铁门外的跑道

Editor:Mark| Time:2025-09-06

我家后面有个废弃的体育场,生了锈的铁门常年挂着锁。高三开学那天,我莫名注意到它,透过铁栏杆能看到里面杂草丛生的跑道。那天起,我决定每天翻墙进去跑步。

第一次翻越费尽力气。铁门高三米,顶端是尖头的栏杆。我笨拙地踩着缝隙,手心被铁锈划出口子。跳进院内时,膝盖磕在地上,渗出血珠。跑道早已看不出原色,沥青裂缝中钻出野草,有的已经齐膝高。

我沿着最外圈开始跑。才半圈就喘不上气,喉咙里泛着血腥味。成绩单上的分数和此刻的喘息一样令人窒息。那天我只跑了两圈。

第二天闹钟响时,全身酸痛。我还是去了,再次翻越那扇铁门。

渐渐地,翻门变得熟练。我知道哪根栏杆最牢固,哪里落脚最安全。跑道上的杂草被我踩出一条隐约的路径。跑步时我能听见自己的心跳,那么真实有力。一圈,两圈,三圈……数缓慢增加,像做不出的数学题终于解出答案,像背不完的单词一个个记住。

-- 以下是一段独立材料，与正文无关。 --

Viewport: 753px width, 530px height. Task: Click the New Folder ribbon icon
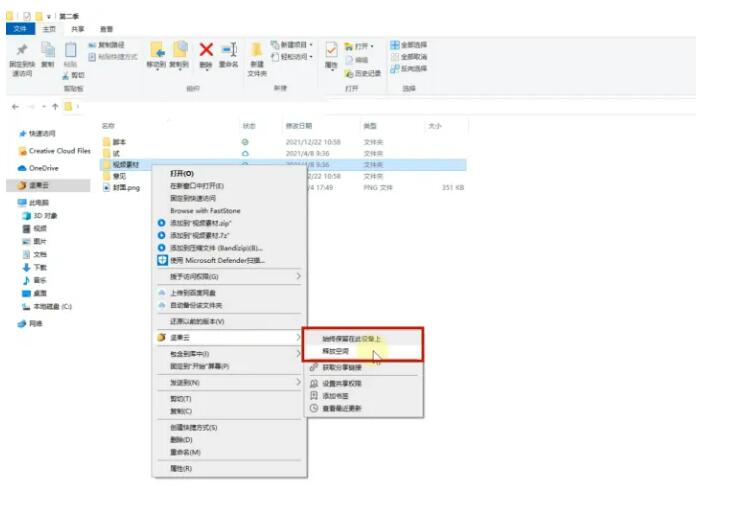(257, 55)
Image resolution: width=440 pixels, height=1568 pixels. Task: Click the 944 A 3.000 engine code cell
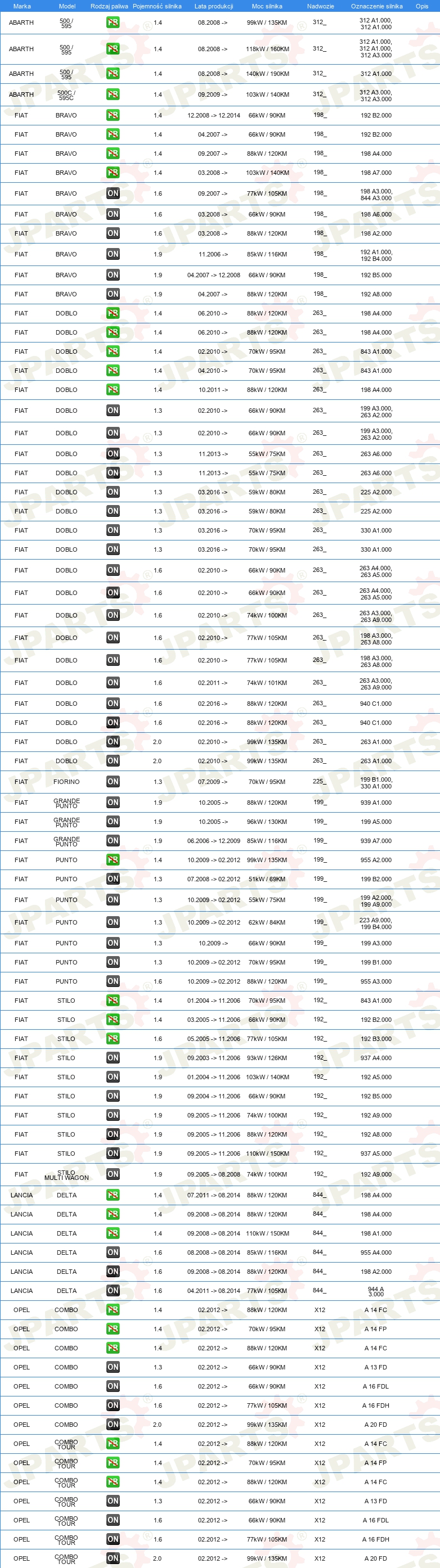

深秋的一天,雨下得很大。母亲问今天还去吗,我点点头。铁门湿滑,我摔了两次才翻过去。跑道泥泞不堪,每一步都溅起水花。跑到第五圈时,雨忽然停了,阳光破云而出,照在积水上闪闪发光。那一刻我莫名想起物理课上的光折射原理,原来知识真的能在生活中找到印证。

冬天最冷的时候,跑道结了一层薄冰。我摔了整整三跤,最后只能慢慢走完五圈。但第二天我还是来了,穿着更防滑的鞋子。

春天来时,我发现自己能一口气跑十圈了。跑道上的杂草几乎被我踏平,露出原本的暗红色。某天翻门时,我发现门锁竟然锈坏了,轻轻一推,铁门吱呀一声打开。但我还是习惯性地翻越而过——那已不再是一种阻碍,而成了一个老伙伴。

最后一次在那跑步是高考前三天。我像第一次那样抚摸锈迹斑斑的铁门,然后利落地翻越。跑步时我发现角落里开了一丛野花,在晚风中轻轻摇曳。我忽然明白,这一年的努力不是为了翻越什么,而是为了证明:无论门是否锁着,我都能到达想去的方向。

如今每次遇到难事,我都会想起那条跑道。它从荒草丛生到踩出路径,像极了所有努力的意义——不是瞬间的奇迹,而是一天天的重复与坚持。铁门一直在那里,但我已经学会了如何翻越。